Cada vez se acumulan más y más pruebas para definir al presidente sirio como un indudable criminal de guerra.
El horror proyectado por la tragedia que ha vivido el pueblo sirio sigue creciendo con nueva información acerca de cómo el presidente Bashar al-Assad comenzó a producir su arsenal de armas químicas desde 2009, dos años antes de que estallaran las revueltas populares, ya con la idea de convertirlo en instrumento para reprimir cualquier disidencia o intento de golpe de Estado que atentara contra su poder absoluto. Esa es una de las conclusiones del sitio Web francés de investigación Mediapart, el cual ha realizado una serie de entrevistas a científicos sirios que trabajaron en el programa de armas químicas de su país, pero que terminaron desertando y asilándose en Francia como consecuencia de la guerra. Mucho de lo declarado por tales científicos fue corroborado mediante documentos sirios que llegaron clandestinamente a Francia, y sirvieron como prueba para la acusación del país galo ante el Consejo General de la ONU de que el gobierno sirio usó gas nervioso sobre los habitantes del pueblo de Khan Sheikhoun en abril pasado.
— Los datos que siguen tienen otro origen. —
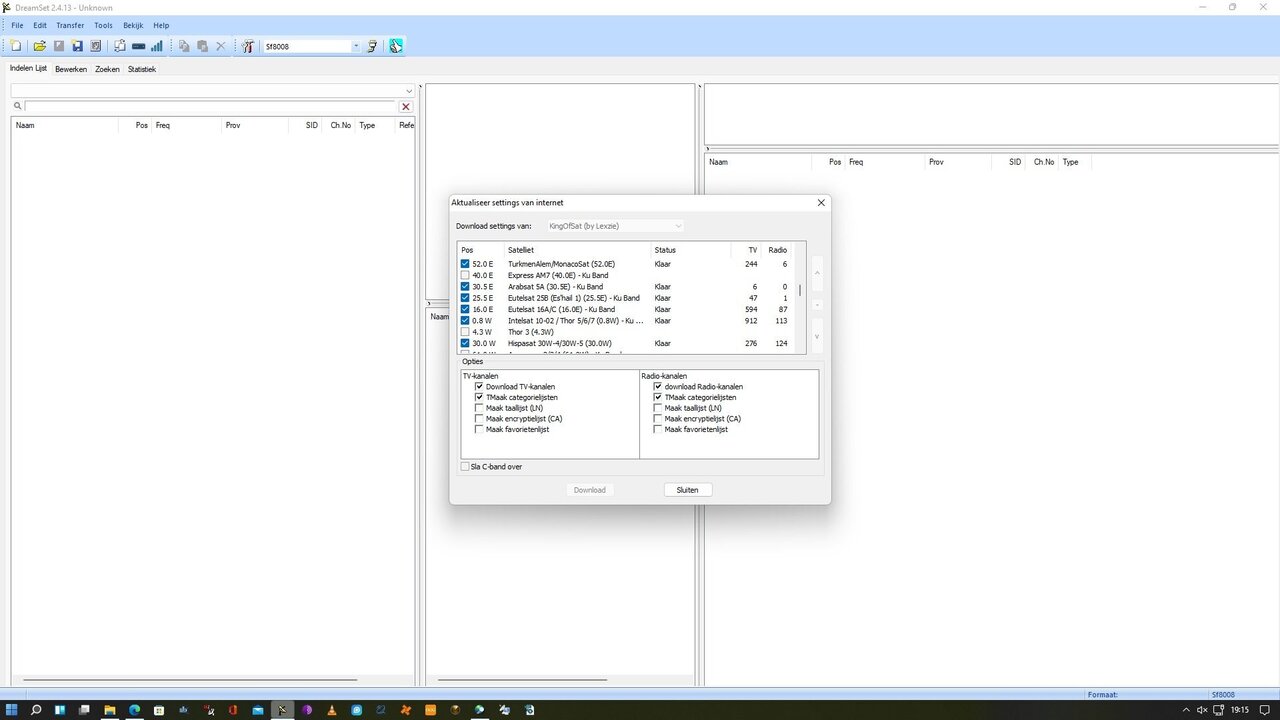This screenshot has width=1280, height=720.
Task: Switch to the Zoeken tab
Action: [x=107, y=69]
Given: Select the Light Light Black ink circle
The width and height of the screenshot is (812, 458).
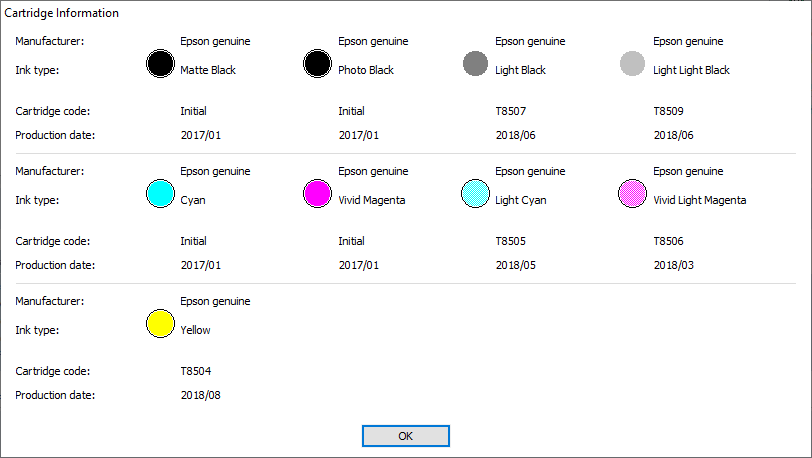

La versión de los científicos asilados en Francia es que ellos trabajaron en el programa de armas químicas bajo el supuesto de que estas servirían para obtener un fuerte elemento disuasivo útil para confrontar a Israel en la larga disputa que ha prevalecido entre ambas naciones con relación a las alturas del Golán, zona propiedad de Siria hasta la guerra de los seis días de 1967, pero, a partir de entonces, en manos de Israel. Sin embargo –dicen ellos–, pronto empezaron a sospechar que no era esa la intención al observar los sitios en los que se almacenaban las armas químicas y la forma específica en la que se miniaturizaban estas para ser transportadas en helicópteros. Fue obvio entonces que el destino pensado para usarlas no era Israel, sino localidades dentro de la propia Siria. De hecho, ya en abril de 2013, cuando se produjo el primer ataque contra el pueblo sirio de Saraqeb, el gas sarín estuvo contenido en granadas. Tan mortal químico estaba mezclado también con disopropyl metylfosfonato, cuya combinación con el sarín deja rastros que permanecen por largo tiempo en el terreno en el que cae, lo mismo que en la sangre y la orina de sus víctimas.
Y si bien algunas de las bases de producción de las armas químicas dispersas en el desierto al oriente de Damasco fueron destruidas tras el compromiso mediado por Rusia en 2013 para evitar la acción militar de Estados Unidos con la que había amenazado el presidente Obama si se cruzaba la línea roja de usarlas, muchas de tales bases quedaron en pie y fueron la fuente que permitió el nuevo ataque de abril de este año. Es así como se acumulan más y más pruebas para definir a Bashar al–Assad como un indudable criminal de guerra que ha contado con la protección de su aliado ruso para continuar con las masacres del pueblo sirio.
Hasta el momento no se ve cómo esta sangrienta guerra que ha costado cientos de miles de muertos y millones de refugiados y desplazados internos pueda terminar. Las negociaciones entre Assad, Turquía y Rusia no son prometedoras en absoluto, mientras que de parte de los poderes occidentales parece prevalecer una impotencia y falta de voluntad para actuar con decisión en ese escenario en el que el único enemigo común que tienen todos los actores es el representado por las fuerzas del Daesh o Estado Islámico. Tal vez se necesiten años para pacificar esa región, pero lo que sí se puede afirmar desde ahora es que Assad y sus aliados ya han quedado inscritos en el registro más negro y vergonzoso de la historia contemporánea.
Fuente: Excélsior, 4 de junio de 2017.